Abstract

Congenital hyperinsulinism (CHI) is the most common cause of persistent hypoglycemia in neonates and infants. In medically unresponsive CHI, subtotal pancreatectomy is performed to achieve euglycemia with consequent diabetes in later life. Sirolimus, a mammalian target of rapamycin (mTOR) inhibitor, has been reported to obviate the need for pancreatectomy, but experience is limited. We have investigated the efficacy and adverse effect profile of mTOR inhibitors in the treatment of severe CHI. This was an observational review of 10 severe CHI patients treated with mTOR inhibitors, in France and the United Kingdom, with the intention of achieving glycemic control without pancreatectomy. Safety information was recorded.

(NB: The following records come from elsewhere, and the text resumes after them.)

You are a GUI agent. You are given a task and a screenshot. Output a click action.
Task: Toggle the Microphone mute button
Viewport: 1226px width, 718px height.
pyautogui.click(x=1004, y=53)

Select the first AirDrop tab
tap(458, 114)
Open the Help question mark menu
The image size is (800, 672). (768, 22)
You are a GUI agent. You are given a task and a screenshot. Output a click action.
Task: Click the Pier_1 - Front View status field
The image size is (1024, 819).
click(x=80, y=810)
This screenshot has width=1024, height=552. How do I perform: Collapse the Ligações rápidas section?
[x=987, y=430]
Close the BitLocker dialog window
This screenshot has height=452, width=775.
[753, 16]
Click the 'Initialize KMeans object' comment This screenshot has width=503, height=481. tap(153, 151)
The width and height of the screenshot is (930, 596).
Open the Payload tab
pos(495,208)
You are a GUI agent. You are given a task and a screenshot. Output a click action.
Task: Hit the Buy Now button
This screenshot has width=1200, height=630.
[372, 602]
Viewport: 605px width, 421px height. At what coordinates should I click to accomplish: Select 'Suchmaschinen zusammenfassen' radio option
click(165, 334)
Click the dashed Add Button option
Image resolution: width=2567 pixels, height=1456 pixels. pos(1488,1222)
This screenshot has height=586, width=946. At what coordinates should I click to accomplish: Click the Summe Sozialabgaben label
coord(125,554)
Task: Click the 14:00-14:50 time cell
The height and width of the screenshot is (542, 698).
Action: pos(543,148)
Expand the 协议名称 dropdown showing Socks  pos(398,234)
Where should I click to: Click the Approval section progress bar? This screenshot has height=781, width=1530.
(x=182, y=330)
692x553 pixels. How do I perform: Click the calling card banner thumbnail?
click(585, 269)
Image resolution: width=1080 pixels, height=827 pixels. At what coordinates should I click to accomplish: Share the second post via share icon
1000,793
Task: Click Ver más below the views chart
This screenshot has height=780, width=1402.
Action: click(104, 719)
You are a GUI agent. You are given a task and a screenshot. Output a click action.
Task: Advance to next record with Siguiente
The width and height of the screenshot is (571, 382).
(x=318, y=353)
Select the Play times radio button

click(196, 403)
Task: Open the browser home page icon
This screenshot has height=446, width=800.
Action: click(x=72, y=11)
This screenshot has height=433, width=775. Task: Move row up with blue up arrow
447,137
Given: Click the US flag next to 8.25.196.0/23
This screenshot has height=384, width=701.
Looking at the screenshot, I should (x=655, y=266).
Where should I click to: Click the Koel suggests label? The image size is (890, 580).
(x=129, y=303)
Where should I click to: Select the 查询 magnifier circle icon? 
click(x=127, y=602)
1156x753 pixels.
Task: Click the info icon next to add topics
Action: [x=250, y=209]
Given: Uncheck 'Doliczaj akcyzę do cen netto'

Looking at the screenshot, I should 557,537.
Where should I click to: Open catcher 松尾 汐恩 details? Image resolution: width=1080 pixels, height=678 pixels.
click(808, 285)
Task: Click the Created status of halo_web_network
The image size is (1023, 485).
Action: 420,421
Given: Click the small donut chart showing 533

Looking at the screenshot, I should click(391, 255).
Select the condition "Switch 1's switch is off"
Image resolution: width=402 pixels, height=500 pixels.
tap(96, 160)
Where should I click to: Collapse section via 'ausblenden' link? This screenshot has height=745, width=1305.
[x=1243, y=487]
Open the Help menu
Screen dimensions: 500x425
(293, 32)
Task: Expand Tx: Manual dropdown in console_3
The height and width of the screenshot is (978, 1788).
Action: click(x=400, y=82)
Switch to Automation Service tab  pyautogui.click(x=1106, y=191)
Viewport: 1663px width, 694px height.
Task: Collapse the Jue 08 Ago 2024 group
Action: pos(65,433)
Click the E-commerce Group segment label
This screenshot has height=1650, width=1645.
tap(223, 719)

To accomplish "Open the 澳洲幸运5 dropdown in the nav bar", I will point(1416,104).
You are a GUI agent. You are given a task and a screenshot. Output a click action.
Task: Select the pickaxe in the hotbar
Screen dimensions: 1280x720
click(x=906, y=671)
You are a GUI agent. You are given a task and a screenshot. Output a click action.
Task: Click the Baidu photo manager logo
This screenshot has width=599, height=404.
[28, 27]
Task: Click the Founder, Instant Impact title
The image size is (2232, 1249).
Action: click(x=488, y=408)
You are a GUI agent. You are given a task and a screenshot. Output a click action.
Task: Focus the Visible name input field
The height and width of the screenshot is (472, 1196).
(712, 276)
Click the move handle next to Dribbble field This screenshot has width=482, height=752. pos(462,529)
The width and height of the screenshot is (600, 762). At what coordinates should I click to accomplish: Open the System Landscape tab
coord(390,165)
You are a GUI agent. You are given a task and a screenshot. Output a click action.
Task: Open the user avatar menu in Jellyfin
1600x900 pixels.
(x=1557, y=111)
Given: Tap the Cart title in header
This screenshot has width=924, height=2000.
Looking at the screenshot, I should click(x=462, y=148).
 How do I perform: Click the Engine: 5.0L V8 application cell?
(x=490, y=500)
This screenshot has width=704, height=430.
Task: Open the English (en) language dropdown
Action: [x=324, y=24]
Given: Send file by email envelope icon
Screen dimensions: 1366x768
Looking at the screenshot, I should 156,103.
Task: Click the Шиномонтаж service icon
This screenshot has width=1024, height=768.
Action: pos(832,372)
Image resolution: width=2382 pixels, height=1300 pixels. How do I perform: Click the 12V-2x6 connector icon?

We examined whether mTOR inhibitors achieved glycemic control, fasting tolerance, and weaning of supportive medical therapy. mTOR inhibition achieved euglycemia, fasting tolerance, and reduced medical therapy in only three patients (30%). Triglyceride levels were elevated in five patients (50%). One child required a blood transfusion for anemia, four had stomatitis, two had sepsis, one developed varicella zoster, and two patients developed gut dysmotility in association with exocrine pancreatic insufficiency. In silico analysis of transcriptome arrays from CHI patients revealed no significant association between mTOR signaling and disease. Pancreatic tissue from two patients who did not respond to sirolimus showed no reduction in cell proliferation, further suggesting that mTOR signaling did not down-regulate proliferation in the CHI pancreas. mTOR inhibitor treatment is associated with very limited success and must be used with caution in children with severe CHI.